**Set problem 1**
In the piece on fascism, on what date did Robert L. Jackson make the quoted statement about aggressive war?
**Set problem 2**
Carry on the piece on fascism from the point where it stops.

| Date: | Friday October 10, @07:27AM |
|---|---|
| Author: | ewing2001 |
| Topic: | Bush |
| from the Durango-Herald dept. | |
United States is taking on all the defining characteristics
Durango Herald -October 5, 2003
Photos: Christine Eleanor Anderson, Ross A. Worley
We believe that the United States of America is drifting towards its own version of fascism.
Fascism, whatever its particular national characteristics, is inherently a destruction of the "old order" of a country its laws, its culture, its internal politics and its international relations. Fascists govern within existing systems until parallel systems are in place. Once those systems are in position, the evolution from national populism to fascism is unstoppable. Fascist states are internally destructive. When they become externally destructive, they are destroyed from outside.
Characteristics of fascist states include:
Fascist countries project that they are in a permanent or long-term state of war. (Example: We are in an endless war on terrorism.) Fascist countries invade other countries without provocation. (Example: pre-emptive war against Iraq.) We tried the Germans at Nuremberg for exactly this offense.
As Supreme Court Justice Robert L. Jackson, the chief U.S. prosecutor at the Nuremberg Tribunal, said on Aug. 12, 1945: "We must make clear to the Germans that the wrong for which their fallen leaders are on trial is not that they lost the war, but that they started it. ... Our position is that no grievances or policies will justify resort to aggressive war. It is utterly renounced and condemned as an instrument of policy."
Fascist countries violate their own treaties and international law. (Example: violation of the United Nations Charter by waging war against Iraq without UN approval.) Fascist countries lie to the general population, instilling fear and hysteria against mythological enemies, so they can go to war at will. (Examples: The 9-11 tragedy was used to generate hysteria through a massive government propaganda campaign based upon lies about Iraq; intimidation by color-coded terror warnings and provisions of the USA Patriot Act.)
Fascism is characterized by single-party rule, the destruction or transformation of the two-party system. (Examples: Colorado Gov. Bill Owens abolished the Colorado 2004 primary election; illegal attempts at redistricting driven by the White House; monetary corruption of the system resulting in voter apathy.)
Fascist governments demand unquestioning support otherwise you are a traitor. (Example: President Bush's statement, "You are either with us or against us.")
Fascist governments project an ideology that they are "right." (Example: President Bush, "I am right and I know I am right and history will prove me right.")
Fascist countries consolidate media control for propaganda purposes. (Example: Federal Communications Commission and corporate attempts at consolidation of the media.)
Fascism is characterized by legal parallelism. Fascist states create shadow agencies, shadow courts, separate prisons, thus destroying guaranteed constitutional rights. (Examples: Destruction of the guarantee of right to trial by jury; holding U.S. citizens without charge, without access to legal counsel and without the right to court appearance; intimidation of the judiciary by threats of blacklisting; intimidation of lawyers; degrading attorney-client privileges.)

[Entries on finding words and elements]
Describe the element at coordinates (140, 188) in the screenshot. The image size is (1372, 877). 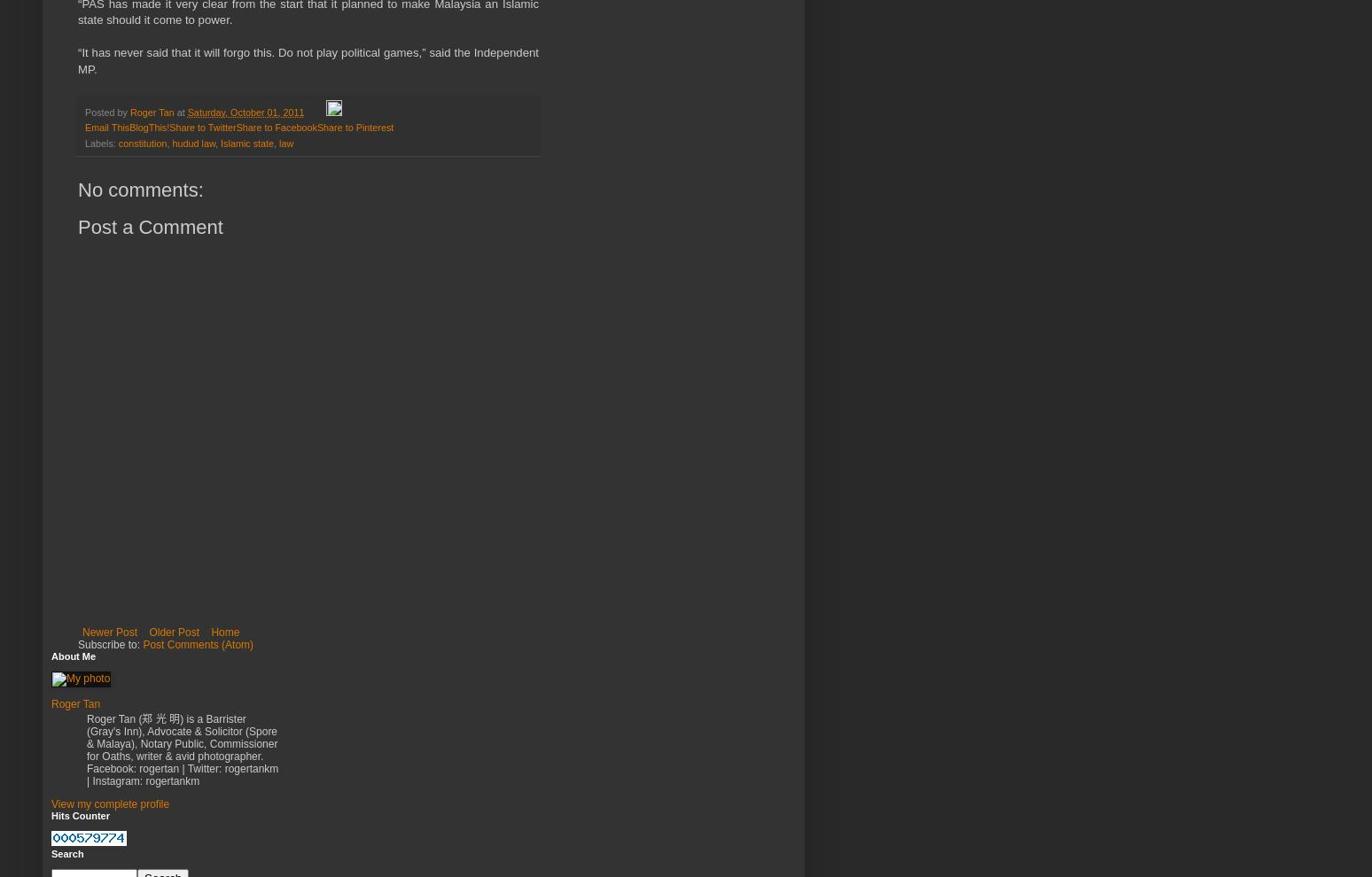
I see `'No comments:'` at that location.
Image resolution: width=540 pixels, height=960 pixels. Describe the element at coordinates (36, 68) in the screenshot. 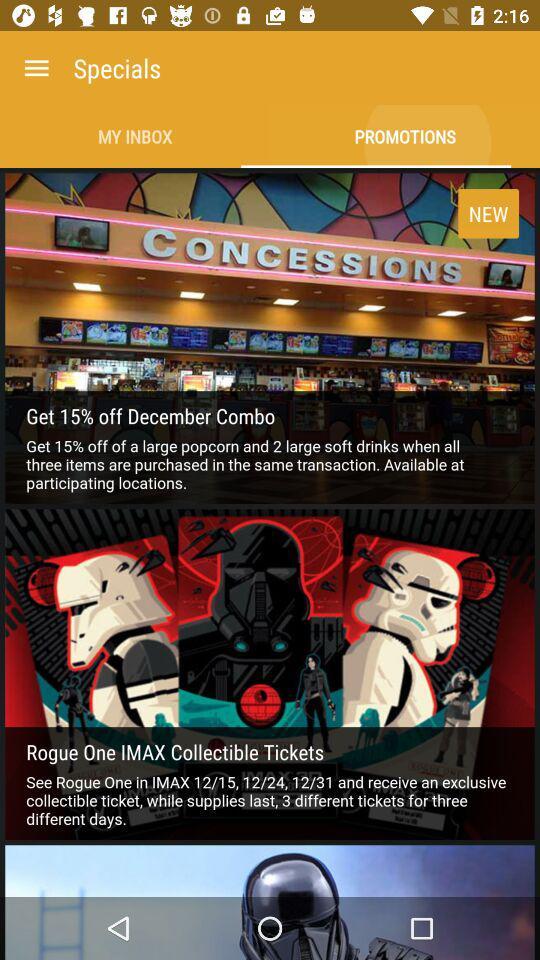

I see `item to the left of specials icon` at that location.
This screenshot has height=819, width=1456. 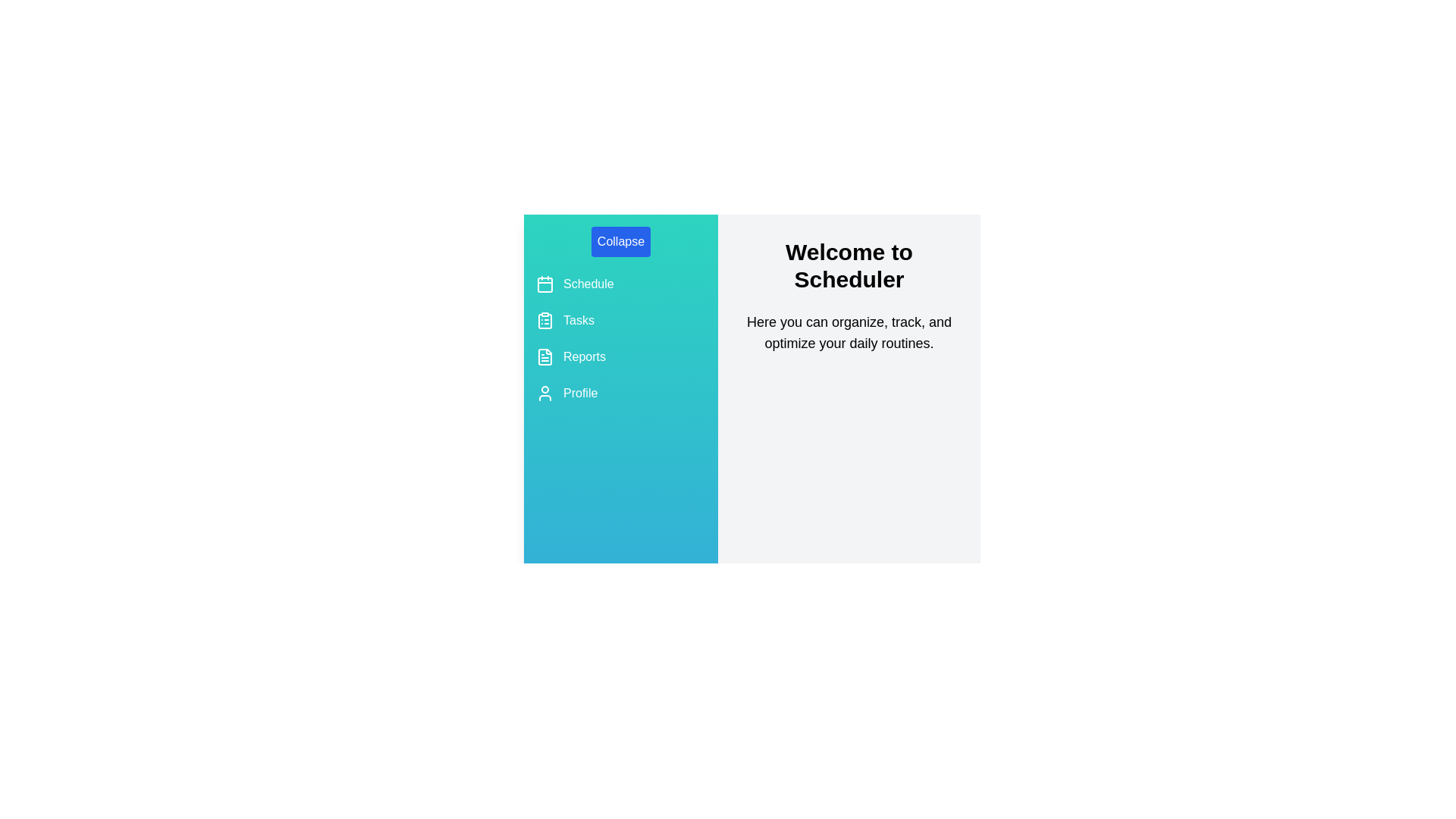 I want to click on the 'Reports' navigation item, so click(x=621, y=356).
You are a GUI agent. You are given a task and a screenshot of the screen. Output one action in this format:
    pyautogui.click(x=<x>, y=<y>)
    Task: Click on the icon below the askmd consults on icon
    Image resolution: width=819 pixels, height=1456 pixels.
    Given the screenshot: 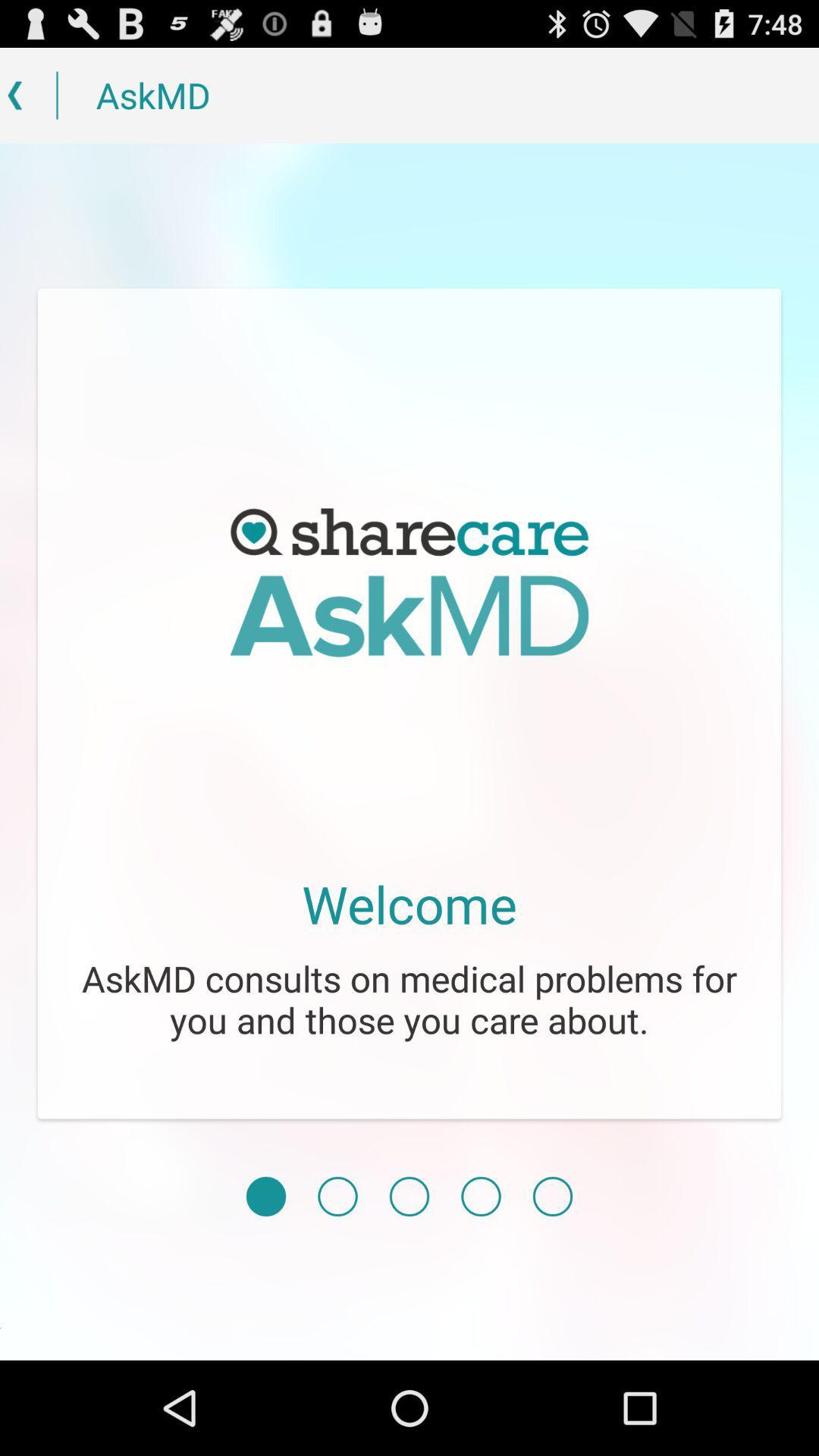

**Written response 1**
August 12, 1945.

**Written response 2**
Fascism is characterized by using torture, concentration camps and having major prison populations. (Examples: Guantanamo concentration camp; the FBI's description of how it "breaks" suspects with heat, cold, sound and sleep deprivation. The United States has the highest percentage of citizenry in prisons of any country in the world.)
Fascism is characterized by parallelism between the state and corporations. (Examples: Government and corporate overlap in certain industries oil, energy, military contractors and the media; massive corporate donations to both parties to assure connivance.)
Fascism, U.S. version, is characterized by the privatization of public services and the sell-off of public entities and resources for the benefit of the party faithful rather than the public at large. (Examples: Private profiteering on public services such as prisons, water, sewer, forest use, oil and gas; current order for appraisal of all post office buildings for contemplated sale.)
Fascism incorporates racism and attacks on the nondominant religion. (Examples: Imprisoning disproportionately one race for using a drug of choice other than that used by the dominant majority; Muslim profiling and harassment; denial of franchise to blacks under false pretenses in the Florida election.)
Fascism promotes conservative views of arts, literature, family culture, family planning and morals. (Examples: attacks on and decreased funding for National Public Radio, the Public Broadcasting System, the National Endowment for the Arts, any institution promoting family planning; school vouchers as the beginning of class-based private education and the destruction of the public education system; passing financial responsibility for Head Start to states that are near bankruptcy.)
Fascism takes religious symbolism and transfers the emotional and moral appeal to state symbols. (Examples: Aggressive and ostentatious God Bless America signs; the attempt to make the Pledge of Allegiance mandatory in Colorado schools; ostentatious flag waving and display; destruction of constitutional separation of church and state.)
We believe that the American tradition is in great peril.
Christine Eleanor Anderson, of Vallecito, is a businesswoman and a former law professor. Ross A. Worley is retired from Fort Lewis College. He lives in Durango. This was also signed by Jennifer Gehrman and Mark Seis, of Bayfield, and Greg Rossell, Charles Swift and Mary Lou Swift, of Durango.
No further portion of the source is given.